Indian prime minister Narendra Modi wants zero budget natural farming to become a mass movement in the country.

Zero budget natural farming promotes chemical-free agriculture practices and low-cost inputs, according to a report from Scroll.in. This farming method also generally involves no or reduced soil disturbance as well. Agriculturist Subhash Palekar introduced the idea in the mid-1990s as an alternative to Green Revolution methods like high-yield variety seeds and chemical fertilizers and pesticides.

Palekar has argued that the high costs of pesticides and fertilizers were the leading cause of debt and suicide among Indian farmers. Farmer suicide accounts for more than 11% of suicide deaths in India, a disturbing trend that’s been ongoing since the 1970s. If farmers could return to traditional farming methods, production costs and credit interest rates would go down, Palekar says. Then farmers wouldn’t have to rely on loans and could get out of the debt cycle.

Zero budget natural farming uses cow manure, aged cow urine, jaggery (a traditional cane sugar common in India and Southeast Asia), pulse flour and other plant-based extracts as inputs. Palekar recommends that farmers make a fermented microbial culture using those inputs, water and a handful of soil from a bund, which is similar to a narrow terrace. About 53 gallons of the mixture would be sprayed on each acre of the farm twice a month. Zero budget natural farming also promotes soil aeration and mulching.  

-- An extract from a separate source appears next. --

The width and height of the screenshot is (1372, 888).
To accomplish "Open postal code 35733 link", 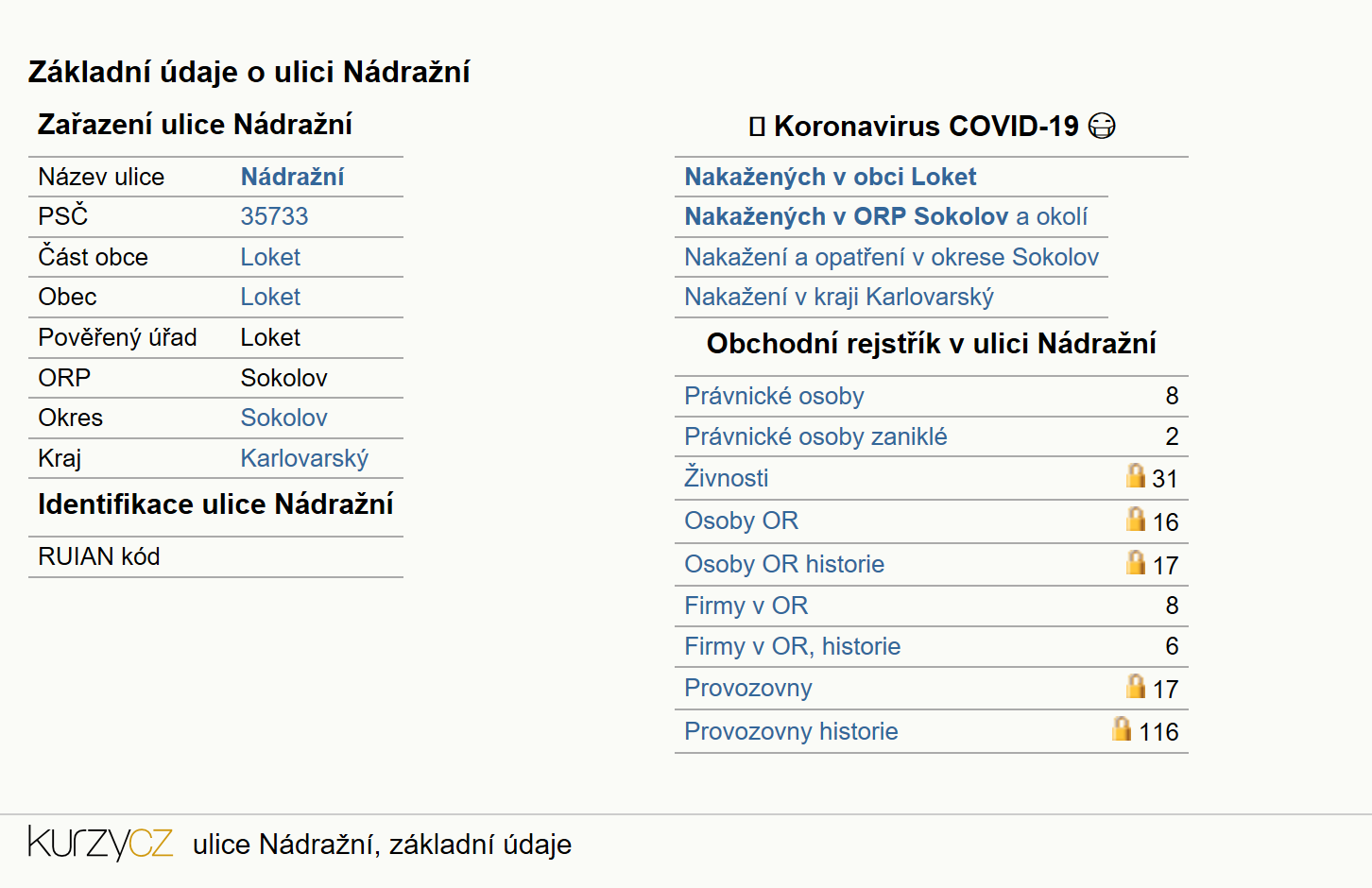I will 274,216.
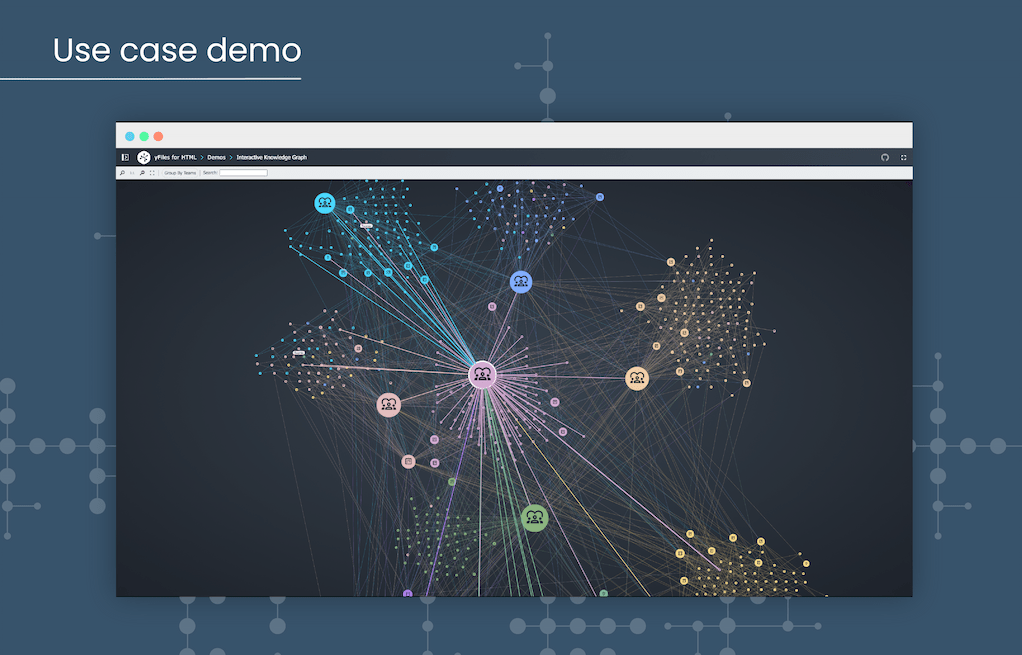Expand the chevron after yFiles for HTML
This screenshot has width=1022, height=655.
click(200, 157)
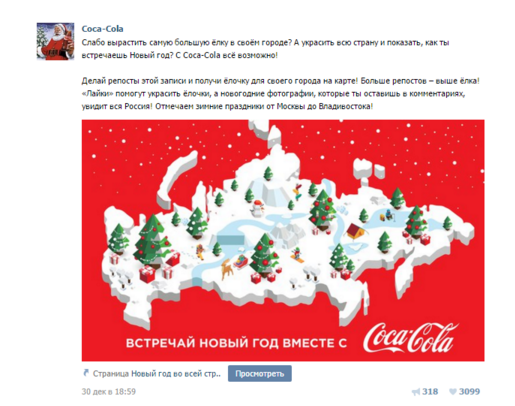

Modi pushed for adoption of the method during two speeches in December. Other members of his government and government agencies have also been encouraging farmers to start zero budget natural farming in recent years. In 2019, Finance Minister Nirmala Sitharaman said the approach could double farmers’ income by 2022. The Indian government has also promoted and funded organic farming and traditional indigenous practices for small and marginal farmers over the past several years. 

However, zero budget natural farming has encountered some opposition from the agriculture community. The National Academy of Agricultural Sciences, a think-tank of agriculture scientists in India, called zero budget natural farming an “unproven technology” because of insufficient data and said the government shouldn’t rush into promoting it. The Indian Council of Agriculture Research is currently studying zero budget farming practices in a basmati rice-wheat system, evaluating productivity, economics, soil organic carbon, soil fertility and other soil-health indicators.

Farmers recently ended a year-long protest over controversial agricultural reforms that would loosen rules around the sale, pricing and storage of farm produce. Modi announced on Nov. 19 that his government would repeal the laws, after months of insisting they were good for farmers. Ministers also agreed to discuss farmers’ other demands, including guaranteed prices for produce and a withdrawal of criminal cases against protesting farmers, and provide compensation to the families of dozens of farmers who died during the protests due to heat, cold and COVID-19.